There will always be two cuts with value $|U| + \binom{|U|+1}{2} \epsilon$, which correspond to the independent sets $U$ and $V$; the random ordering of the capacities does not affect this value. There will also be some cuts that are slight modifications of these, whose value will be slightly random, with expected value above $|U| + \binom{|U|+1}{2} \epsilon$. Depending on $\epsilon$, the best of these might be slightly better than the trivial cut.

Assuming that there is a large and balanced independent set $I$, the corresponding cut $(S,T)$ will have a slightly higher expected value: a factor of $(1 + O(\frac{d}{|U|}))$ greater.

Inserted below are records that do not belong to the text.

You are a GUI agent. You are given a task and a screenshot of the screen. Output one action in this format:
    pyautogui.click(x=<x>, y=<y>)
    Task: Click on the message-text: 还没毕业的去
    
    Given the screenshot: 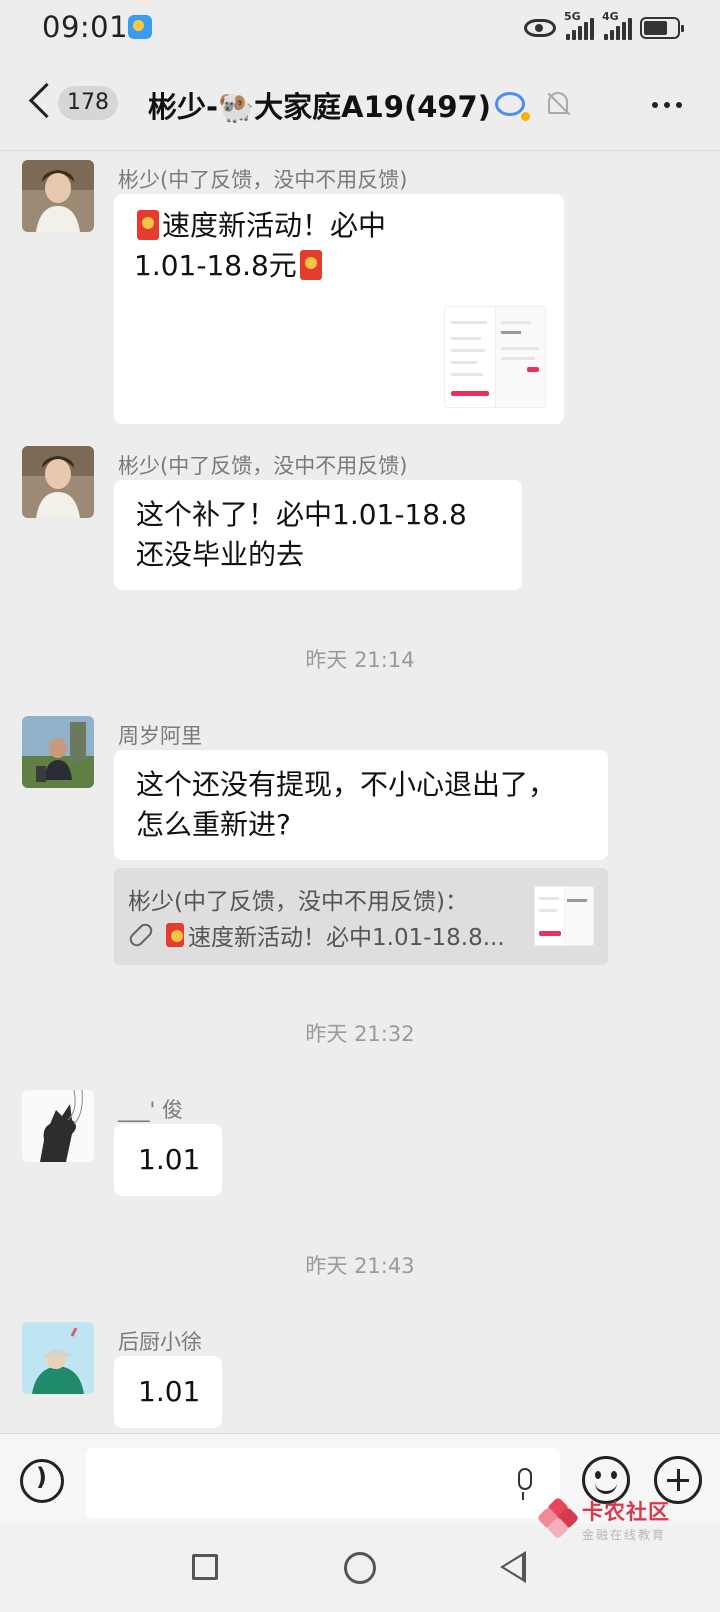 What is the action you would take?
    pyautogui.click(x=220, y=554)
    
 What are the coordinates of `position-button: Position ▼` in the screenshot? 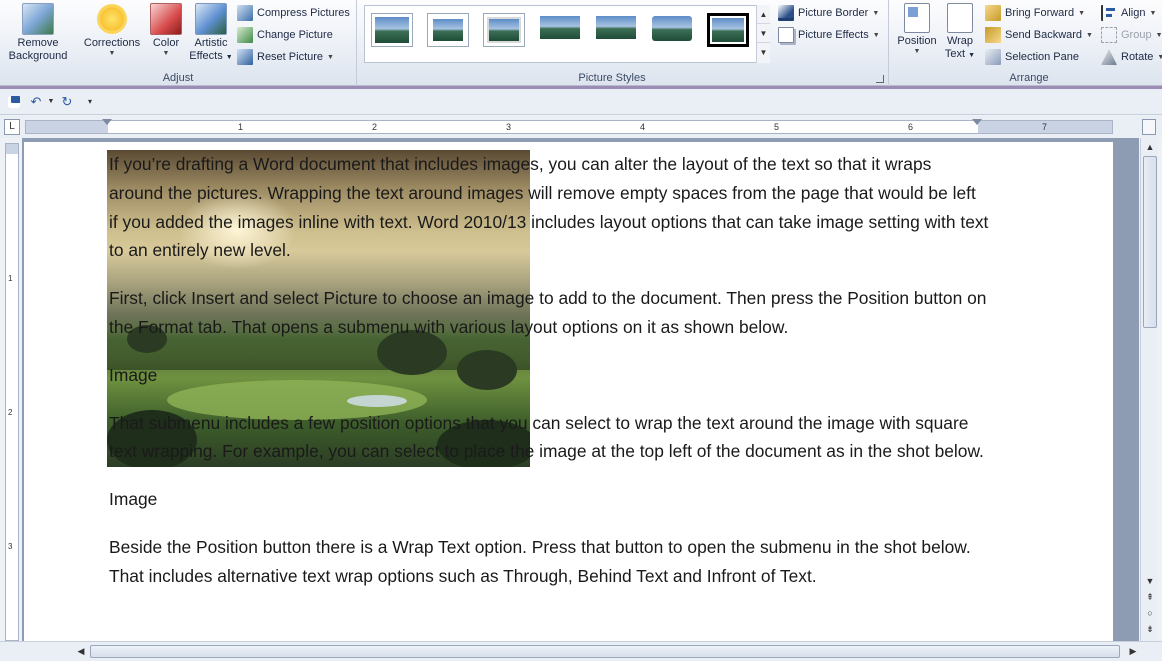 It's located at (917, 30).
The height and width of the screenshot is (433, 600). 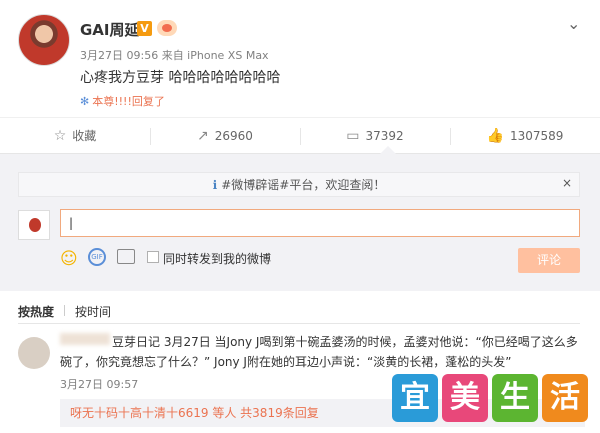 What do you see at coordinates (574, 24) in the screenshot?
I see `chevron-down-icon: ⌄` at bounding box center [574, 24].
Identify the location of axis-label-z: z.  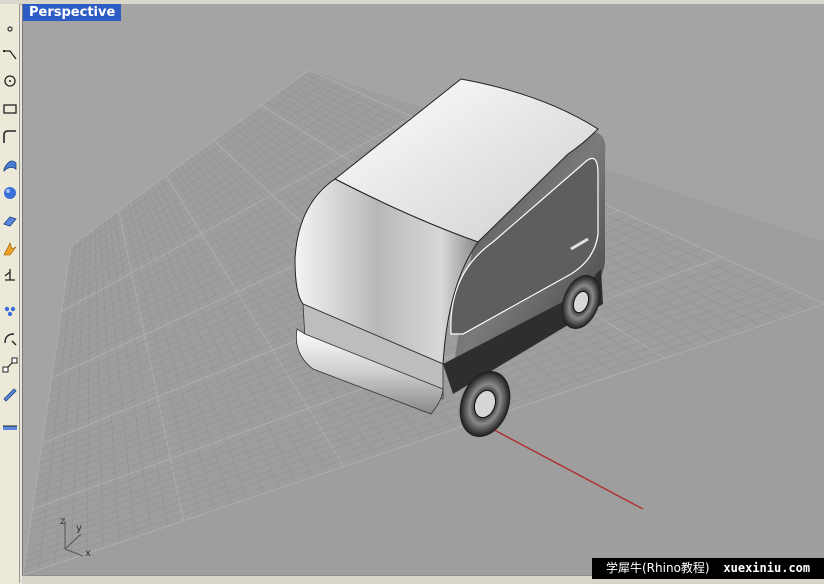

However, because $I$ is balanced, the cut $(S,T)$ should have a high variance: about $O(\epsilon^2 |U|^3)$.

If we pick $\epsilon = \Omega(d/|U|^{3/2})$, then we estimate that a constant fraction of the time, the weighted vertex cover that gives $I$ will win. So we can try repeating this process multiple times with different random modifications each time, and see if we obtain any interesting independent set.